Público
Muchos de mis amigos son contrarios al plan del tren de alta velocidad de la Comunidad Autónoma Vasca (más conocido como la Y griega, porque ése es el dibujo imaginario que traza la unión entre las tres capitales: Bilbao, San Sebastián y Vitoria).
Mis amigos tienen sus buenas razones para oponerse a ese proyecto ferroviario. Alegan, entre otras cosas, que va a causar un importante destrozo medioambiental en todo su recorrido para acabar beneficiando casi en exclusiva a las gentes pudientes de las tres capitales, que son, precisamente, a las que menos perjuicio causará el tinglado.
Entonces llega ETA y asesina a Ignacio Uría, propietario de una de las empresas que participa en las obras.
A partir de lo cual, ¿cómo seguir polemizando civilizadamente sobre el asunto, cómo discutirlo racionalmente, cómo conseguir que la oposición sensata a ese AVE no se confunda con la barbarie de estos seudoecologistas de tiro en la frente?
Pasó lo mismo con la construcción de la central nuclear de Lemoiz.
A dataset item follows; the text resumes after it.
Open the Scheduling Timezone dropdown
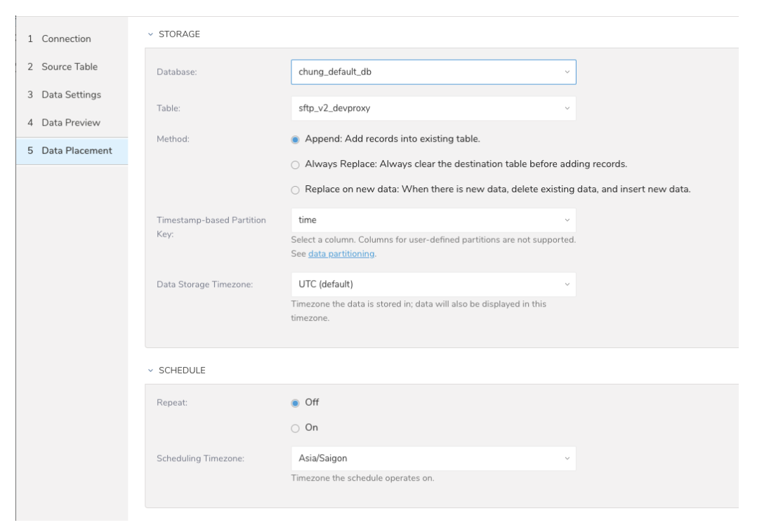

Había un poderoso movimiento popular en contra y ETA creyó que podía rentabilizarlo. Empezó a poner bombas y mató a un ingeniero y a varios obreros, pero también hirió de gravedad al propio movimiento antinuclear vasco. Como sucedería más tarde cuando metió las narices, sin que nadie se lo pidiera, en las protestas contra el trazado de la autovía de Leitzaran, sembrándolas también de muerte.
Desde sus inicios, ETA ha demostrado su incapacidad para entender que las causas populares las tiene que protagonizar, por definición, el pueblo. Y que cuando pretende hacerlas suyas, se las expropia, se las arrebata al pueblo.
ETA mata personas, sí, pero también muchas expectativas.